**STATED PROBLEM**
Rescale the listing's lines, beginning at the line that has "925x700 pixels. At" and stopping after the line that has "click(x=180, y=332)". Reproduce those lines in full, requests included, but multiply each click coordinate in the answers by 1.1 and round to the nearest whole number, with halves rounded up.

**RECORDS SUPPLIED**
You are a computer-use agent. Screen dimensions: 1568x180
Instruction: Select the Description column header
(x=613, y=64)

==

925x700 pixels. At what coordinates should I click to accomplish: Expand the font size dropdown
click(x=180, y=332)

**FINISHED TASK**
925x700 pixels. At what coordinates should I click to accomplish: Expand the font size dropdown
click(x=198, y=365)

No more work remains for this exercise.